Green investments: how Knight Frank built a green portfolio

Published: Mar 2025

Sustainable investment at global real estate consultancy Knight Frank spans green deposits and money market funds. Richard Abigail charts the development of the strategy over the last three years.

Stacks of coins in the mud, with plants growing out of them

Richard Abigail, Group Treasurer and Head of Corporate Finance at global real estate consultancy Knight Frank has developed a sustainable investment strategy over the last three years. The strategy echoes wider sustainability endeavours throughout the group spanning emission targets in its buildings, to electric vehicle use. “Treasury set out to make our cash green,” he tells Treasury Today.

Knight Frank has around £100-200m to invest in a typical yearly tax cycle that builds up through the year. The money, mostly partners tax contributions, used to sit in an overnight deposit account with the company’s main clearing bank before Abigail took the treasury helm.

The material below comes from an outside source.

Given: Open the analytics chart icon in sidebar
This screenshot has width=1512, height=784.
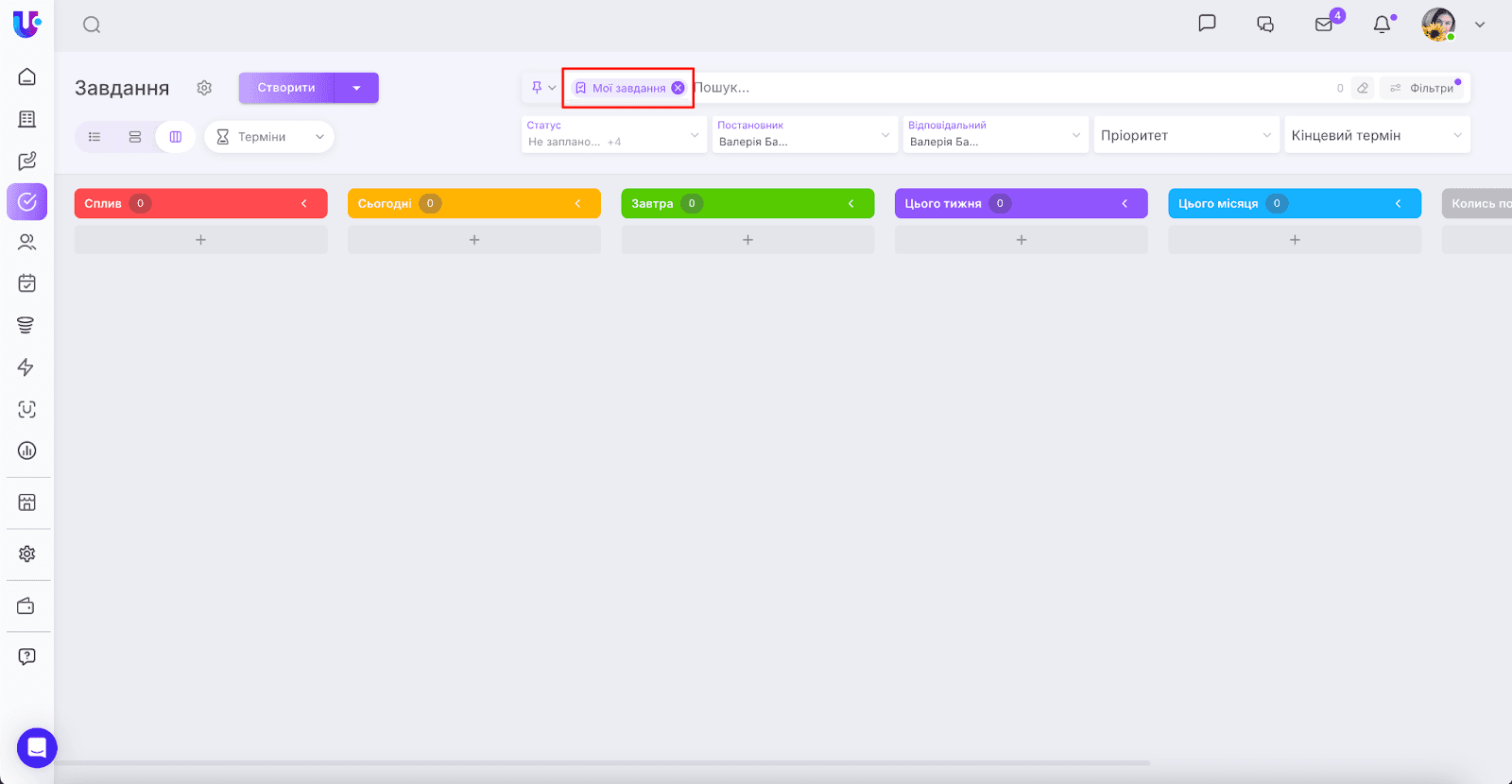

He began by dividing the portfolio into three seams comprising core cash for essential liquidity, designated cash for tax payments, and strategic cash for a rainy day but also on hand for acquisitions or opportunities – like the company’s recent acquisition of Australian residential estate agent McGrath.

Treasury committed to invest all cash sustainably, splitting the money into two types of investment products comprising green deposit accounts with relationship banks (around 30-40% of the total portfolio) and four money market funds (MMFs). The sustainable MMFs are SDFR Article 8 funds that enshrine ESG and managed by relationship banks, and where Knight Frank invests via the ICD platform.

The large allocation to MMFs is partly a consequence of the absence of short-term opportunities in green deposits. Banks are reluctant to take green deposits for anything less than 90 days because they are re-investing the money long-term, but this doesn’t suit Knight Frank’s liquidity requirements, he explains. “Most green deposits are three-month tenors, but we need shorter-dated stuff too and MMFs allow the flexibility of daily or weekly withdrawals,” he says.

He also likes MMFs because he won’t lose too much yield if rates drop. “The yield curve is flat and inverted because everyone is expecting rates to drop so we want to keep investments short term.”

A central element of strategy at Knight Frank is to invest cash through products that also nurture its key bank relationships. “I like relationship banking. I’m an old school treasurer, and the relationship is more important than the cheapest price for a BACS or the lowest cost response to an RFP,” says Abigail.

He estimates the difference in performance from investing in a green deposit with relationship banks over a ‘brown’ account with a different partner is typically 2-5 bps. “It’s not much to give away,” he says, in another nod to treasury valuing the relationship more than the investment return. “We don’t always get the best rate of return in our green deposits, but part of the rationale is to keep our bank relationships tight.”